(Records from a data collection)
* * * * *
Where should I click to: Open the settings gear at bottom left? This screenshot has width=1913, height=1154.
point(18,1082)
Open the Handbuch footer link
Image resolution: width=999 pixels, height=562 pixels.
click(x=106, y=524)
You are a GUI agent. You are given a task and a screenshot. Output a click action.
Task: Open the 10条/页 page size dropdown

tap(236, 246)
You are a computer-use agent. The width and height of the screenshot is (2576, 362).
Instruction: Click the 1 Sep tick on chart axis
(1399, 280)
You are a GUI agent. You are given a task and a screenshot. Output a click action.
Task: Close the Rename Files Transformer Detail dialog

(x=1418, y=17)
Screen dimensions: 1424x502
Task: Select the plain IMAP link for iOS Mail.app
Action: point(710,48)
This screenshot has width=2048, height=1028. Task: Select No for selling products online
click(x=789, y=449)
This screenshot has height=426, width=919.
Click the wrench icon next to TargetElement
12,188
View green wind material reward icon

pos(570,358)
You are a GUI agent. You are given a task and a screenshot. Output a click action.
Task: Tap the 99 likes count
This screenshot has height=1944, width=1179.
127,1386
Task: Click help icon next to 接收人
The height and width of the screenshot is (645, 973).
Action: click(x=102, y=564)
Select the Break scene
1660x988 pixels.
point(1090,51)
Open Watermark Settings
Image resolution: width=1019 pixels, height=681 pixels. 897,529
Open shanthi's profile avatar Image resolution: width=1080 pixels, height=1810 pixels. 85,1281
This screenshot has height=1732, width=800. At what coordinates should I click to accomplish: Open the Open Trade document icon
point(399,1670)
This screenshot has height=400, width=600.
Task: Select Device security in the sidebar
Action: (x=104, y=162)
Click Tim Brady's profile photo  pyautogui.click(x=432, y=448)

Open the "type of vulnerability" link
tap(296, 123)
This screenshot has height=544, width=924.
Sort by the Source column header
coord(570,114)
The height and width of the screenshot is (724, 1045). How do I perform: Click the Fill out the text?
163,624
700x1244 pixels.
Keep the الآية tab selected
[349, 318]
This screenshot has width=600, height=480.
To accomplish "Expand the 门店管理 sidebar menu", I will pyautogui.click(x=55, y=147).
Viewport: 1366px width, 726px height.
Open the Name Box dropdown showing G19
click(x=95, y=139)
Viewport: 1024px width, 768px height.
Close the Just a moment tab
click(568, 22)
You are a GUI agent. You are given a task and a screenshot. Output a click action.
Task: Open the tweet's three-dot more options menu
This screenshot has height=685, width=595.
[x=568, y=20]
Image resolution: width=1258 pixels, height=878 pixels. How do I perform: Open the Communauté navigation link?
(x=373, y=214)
* * * * *
_Exercise_: Gather from the data above every line with the string "menu".

_Exercise response_:
To accomplish "Expand the 门店管理 sidebar menu", I will pyautogui.click(x=55, y=147).
Task: Open the tweet's three-dot more options menu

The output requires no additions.